Mlliyet Milliyet Blog Milliyet Blog
 
Facebook Connect
Blog Kategorileri
 

12 Kasım '12

 
Kategori
Siyaset
 

Hükümet, PKK'nın tuzağına düşmemeli. Çare Federal Başkanlık Sistemi ve Yeni Halkçı Anayasa'dır

Hükümet, PKK'nın tuzağına düşmemeli. Çare Federal Başkanlık Sistemi ve Yeni Halkçı Anayasa'dır
 

Orta Doğu'nun ve PKK'nın Stratejisi Öcalan'dan değil bu adam (Silvan Şalom) yönetiyor.


AK Parti, Açılımlar, KCK, Federal Başkanlık Sistemi ve Ölüm Oruçlarına  Bakış

10 yıldır iktidarda bulunan ve dünya konjonktürü, projesiz CHP'nin de herşeyi kağıttan ezberden okuyan MHP'ninde umut olmaktan uzak olması dolayısıyla AK Parti Türkiye'de siyasal hayatın en büyük entrümanı olarak uzunca bir zaman daha kalacak gibi görünmekte. İktidara geldiğinde geniş halk yığınlarının umut olarak görüp oy verdiği Ak parti, gerçekten bir çok açılım yapmıştı. Açılım şimdi ağza alınamıyor. 

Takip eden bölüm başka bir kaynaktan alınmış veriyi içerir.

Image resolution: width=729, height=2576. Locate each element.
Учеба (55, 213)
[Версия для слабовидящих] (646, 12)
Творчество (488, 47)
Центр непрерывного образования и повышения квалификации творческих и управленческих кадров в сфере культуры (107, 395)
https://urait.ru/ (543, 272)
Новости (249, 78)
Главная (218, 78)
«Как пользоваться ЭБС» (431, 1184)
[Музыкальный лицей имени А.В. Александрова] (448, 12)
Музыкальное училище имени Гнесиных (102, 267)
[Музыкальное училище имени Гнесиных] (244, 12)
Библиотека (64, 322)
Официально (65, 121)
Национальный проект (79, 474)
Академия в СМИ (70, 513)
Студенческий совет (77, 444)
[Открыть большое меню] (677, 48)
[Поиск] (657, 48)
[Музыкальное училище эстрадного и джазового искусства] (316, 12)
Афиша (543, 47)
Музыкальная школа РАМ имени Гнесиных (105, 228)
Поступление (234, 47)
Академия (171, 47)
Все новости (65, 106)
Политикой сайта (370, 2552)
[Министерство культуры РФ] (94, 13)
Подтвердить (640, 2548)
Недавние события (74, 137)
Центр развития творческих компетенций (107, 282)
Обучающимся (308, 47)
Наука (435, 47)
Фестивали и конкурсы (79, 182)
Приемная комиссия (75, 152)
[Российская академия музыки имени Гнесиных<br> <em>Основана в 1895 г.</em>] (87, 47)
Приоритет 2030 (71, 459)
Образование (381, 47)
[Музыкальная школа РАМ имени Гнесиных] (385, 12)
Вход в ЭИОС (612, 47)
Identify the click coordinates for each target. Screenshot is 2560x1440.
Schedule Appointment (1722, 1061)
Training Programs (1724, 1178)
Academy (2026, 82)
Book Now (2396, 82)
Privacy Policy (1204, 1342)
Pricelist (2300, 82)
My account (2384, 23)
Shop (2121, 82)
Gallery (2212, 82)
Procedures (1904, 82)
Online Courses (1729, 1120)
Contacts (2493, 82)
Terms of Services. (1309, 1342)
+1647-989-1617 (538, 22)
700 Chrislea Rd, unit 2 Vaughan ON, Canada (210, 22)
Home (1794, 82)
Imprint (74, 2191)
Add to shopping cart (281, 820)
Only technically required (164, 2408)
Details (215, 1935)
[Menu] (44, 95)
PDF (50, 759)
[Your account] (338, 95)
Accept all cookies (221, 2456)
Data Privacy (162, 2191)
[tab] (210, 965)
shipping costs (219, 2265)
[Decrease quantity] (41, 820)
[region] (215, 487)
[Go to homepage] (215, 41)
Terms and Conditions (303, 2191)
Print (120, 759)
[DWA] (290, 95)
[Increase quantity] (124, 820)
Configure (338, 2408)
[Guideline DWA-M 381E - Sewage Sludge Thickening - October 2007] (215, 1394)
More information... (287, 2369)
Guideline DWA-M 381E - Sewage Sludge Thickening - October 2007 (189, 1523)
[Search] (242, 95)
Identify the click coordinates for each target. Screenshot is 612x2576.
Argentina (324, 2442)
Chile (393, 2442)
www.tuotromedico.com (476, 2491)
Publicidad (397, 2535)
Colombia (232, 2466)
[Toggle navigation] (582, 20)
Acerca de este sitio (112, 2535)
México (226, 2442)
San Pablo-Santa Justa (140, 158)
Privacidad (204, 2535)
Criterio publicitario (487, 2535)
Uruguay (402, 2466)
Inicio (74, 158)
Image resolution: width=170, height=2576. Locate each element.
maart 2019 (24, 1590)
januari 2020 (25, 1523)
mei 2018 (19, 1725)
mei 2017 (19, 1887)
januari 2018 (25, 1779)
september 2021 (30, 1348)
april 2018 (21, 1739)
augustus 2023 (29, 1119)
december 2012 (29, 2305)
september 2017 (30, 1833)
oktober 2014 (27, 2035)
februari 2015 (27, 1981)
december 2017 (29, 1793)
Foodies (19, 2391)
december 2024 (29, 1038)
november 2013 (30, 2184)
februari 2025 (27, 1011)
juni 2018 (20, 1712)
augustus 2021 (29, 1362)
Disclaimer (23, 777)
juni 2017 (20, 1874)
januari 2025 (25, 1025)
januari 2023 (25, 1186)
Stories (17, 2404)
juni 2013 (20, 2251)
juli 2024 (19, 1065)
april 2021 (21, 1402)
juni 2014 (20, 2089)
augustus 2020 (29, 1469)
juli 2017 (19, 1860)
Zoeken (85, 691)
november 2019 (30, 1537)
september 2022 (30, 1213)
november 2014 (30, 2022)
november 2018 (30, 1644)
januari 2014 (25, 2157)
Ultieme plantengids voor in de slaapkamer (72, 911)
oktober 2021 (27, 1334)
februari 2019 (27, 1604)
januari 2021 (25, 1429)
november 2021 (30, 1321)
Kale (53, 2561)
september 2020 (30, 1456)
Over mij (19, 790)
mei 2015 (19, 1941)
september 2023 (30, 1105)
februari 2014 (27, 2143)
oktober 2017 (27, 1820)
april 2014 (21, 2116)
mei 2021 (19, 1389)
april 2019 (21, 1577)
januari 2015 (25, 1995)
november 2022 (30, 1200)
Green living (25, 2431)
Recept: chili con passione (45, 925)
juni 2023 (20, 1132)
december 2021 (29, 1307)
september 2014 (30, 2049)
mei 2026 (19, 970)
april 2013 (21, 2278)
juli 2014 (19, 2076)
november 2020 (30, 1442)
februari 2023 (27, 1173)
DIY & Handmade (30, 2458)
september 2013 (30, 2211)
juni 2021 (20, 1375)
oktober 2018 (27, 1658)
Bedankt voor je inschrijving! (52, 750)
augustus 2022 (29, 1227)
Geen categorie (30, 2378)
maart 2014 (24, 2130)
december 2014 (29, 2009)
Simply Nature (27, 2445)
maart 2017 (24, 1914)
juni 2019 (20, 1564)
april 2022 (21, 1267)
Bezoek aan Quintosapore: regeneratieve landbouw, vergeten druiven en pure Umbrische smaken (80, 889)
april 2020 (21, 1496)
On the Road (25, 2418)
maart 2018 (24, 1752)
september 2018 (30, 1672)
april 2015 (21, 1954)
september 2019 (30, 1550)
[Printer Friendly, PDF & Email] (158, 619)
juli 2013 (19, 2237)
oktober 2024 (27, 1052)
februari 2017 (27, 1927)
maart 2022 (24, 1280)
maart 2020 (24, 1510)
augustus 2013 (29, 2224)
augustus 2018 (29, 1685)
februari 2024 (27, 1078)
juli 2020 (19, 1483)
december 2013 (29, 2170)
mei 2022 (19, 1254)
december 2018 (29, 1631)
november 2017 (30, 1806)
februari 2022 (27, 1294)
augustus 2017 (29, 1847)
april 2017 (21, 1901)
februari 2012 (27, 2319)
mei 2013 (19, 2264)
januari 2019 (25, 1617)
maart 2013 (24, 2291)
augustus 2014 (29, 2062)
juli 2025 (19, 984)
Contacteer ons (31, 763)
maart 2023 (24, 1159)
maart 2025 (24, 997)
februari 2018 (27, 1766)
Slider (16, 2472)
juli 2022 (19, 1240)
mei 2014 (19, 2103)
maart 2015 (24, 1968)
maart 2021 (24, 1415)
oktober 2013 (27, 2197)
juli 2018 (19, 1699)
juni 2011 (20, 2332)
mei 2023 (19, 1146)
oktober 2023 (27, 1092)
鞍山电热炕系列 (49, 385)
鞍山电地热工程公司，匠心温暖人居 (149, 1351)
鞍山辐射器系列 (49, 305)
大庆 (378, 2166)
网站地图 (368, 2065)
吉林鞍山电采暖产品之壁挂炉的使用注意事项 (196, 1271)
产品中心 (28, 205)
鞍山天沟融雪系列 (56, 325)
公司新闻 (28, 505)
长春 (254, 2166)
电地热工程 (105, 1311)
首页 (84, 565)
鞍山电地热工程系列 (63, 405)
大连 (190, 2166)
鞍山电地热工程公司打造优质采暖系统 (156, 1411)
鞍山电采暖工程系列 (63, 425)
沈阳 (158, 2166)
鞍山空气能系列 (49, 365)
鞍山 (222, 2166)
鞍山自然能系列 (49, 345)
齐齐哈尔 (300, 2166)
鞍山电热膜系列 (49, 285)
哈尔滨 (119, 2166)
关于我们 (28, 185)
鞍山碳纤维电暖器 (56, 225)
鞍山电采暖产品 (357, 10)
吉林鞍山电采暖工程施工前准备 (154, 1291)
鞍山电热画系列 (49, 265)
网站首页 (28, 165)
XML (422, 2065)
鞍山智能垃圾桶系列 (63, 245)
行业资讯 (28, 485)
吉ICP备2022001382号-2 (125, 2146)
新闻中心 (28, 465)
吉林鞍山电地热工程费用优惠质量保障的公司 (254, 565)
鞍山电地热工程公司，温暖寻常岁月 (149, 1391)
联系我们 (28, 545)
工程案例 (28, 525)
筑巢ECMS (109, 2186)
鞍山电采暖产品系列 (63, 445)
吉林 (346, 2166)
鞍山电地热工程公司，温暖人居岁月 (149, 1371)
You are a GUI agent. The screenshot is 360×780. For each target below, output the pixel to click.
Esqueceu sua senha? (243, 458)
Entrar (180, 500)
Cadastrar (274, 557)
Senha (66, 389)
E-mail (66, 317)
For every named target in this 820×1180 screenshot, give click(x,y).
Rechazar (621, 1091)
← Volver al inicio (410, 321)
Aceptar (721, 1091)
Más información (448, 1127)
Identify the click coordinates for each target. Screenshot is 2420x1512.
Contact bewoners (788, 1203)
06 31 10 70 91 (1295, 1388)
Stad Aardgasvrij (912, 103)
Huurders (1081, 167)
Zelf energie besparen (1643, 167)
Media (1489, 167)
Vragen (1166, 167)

Ekonomi eskiye oranla kıyaslanamaz. Demokratikleşme ise PKK'nın ve BDP'nin, genelenksel Türk siyasetinin  inkar politikasının ortadan kalkması sonrasında olayı hemen özerkliğe taşımaya kalkması sebebiyle Kürt sorunu tıkanma noktasına geldi. KCK ile devlet içinde devlet kurarak daha horozlar ötmeden sabah oldu sanan PKK stratejik hatalar silsilesi yapmakta. Hükümet açılım yaptıkça PKK kaçlım ve sabotaj yaptı. Onca yapılan iyi şeyler asla görülmedi PKK tarafından.

Açılımların hızlanması ve yeni anayasa'nın yapılacağı bu evrede Ergenekonla her daim iş birliği içerisinde bulunan ve derin NATO ve Gladio'nün  stratejik planlamasının bir ürünü olan ve Türkiye'de ULUSÇULUK akımının ve sanılanın aksine rejimin tehlikeye düşmemesini sağlayan bu kirli çatışma ortamı çok bedel ödetti herkese.

AK Parti'nin Başkanlık ve ABD ve Rusya tarzı eyalet sistemine geçmesini engellemek için PKK elinden geleni ardına koymuyor.

Bu sistem bir zamanlar zehirlenerek öldürülen Cumhurbaşkanı Özal'ın 2. Cumhuriyet planıydı bir bakıma. Özal öldürülüp yerine statükocu Demirel gelince bu plan rafa kalktı ve terör her daim azdı.

Şimdi AK Parti, demokratik ve Başkanlık sistemi olan yep yeni bir ANAYASA'yı yapmasından en çok PKK ve MHP endişe etmektedir.

Neden?

Çünkü ülkemizde ırkçılığı körükleyen ve ne huzur ne barış ortamı bırakmayan bu iki Kürtçü ve Kurtçu kafa yapısı asla kendilerinin varlık nedenini ortadan kaldıracak bir düzenlemeyi hoş görmez.

KCK ve onun üst orkestra şefi Ergenekon ile aslında daha üst şefi Gladio ile bu ülkeyi kaosa sürüklemelerine karşı AK Parti daha cesur olmalı. Ne PKK/KCK'nın ve ne Ergenekon'un nede GLADİO'nun bu oyunlarına gelmemeli.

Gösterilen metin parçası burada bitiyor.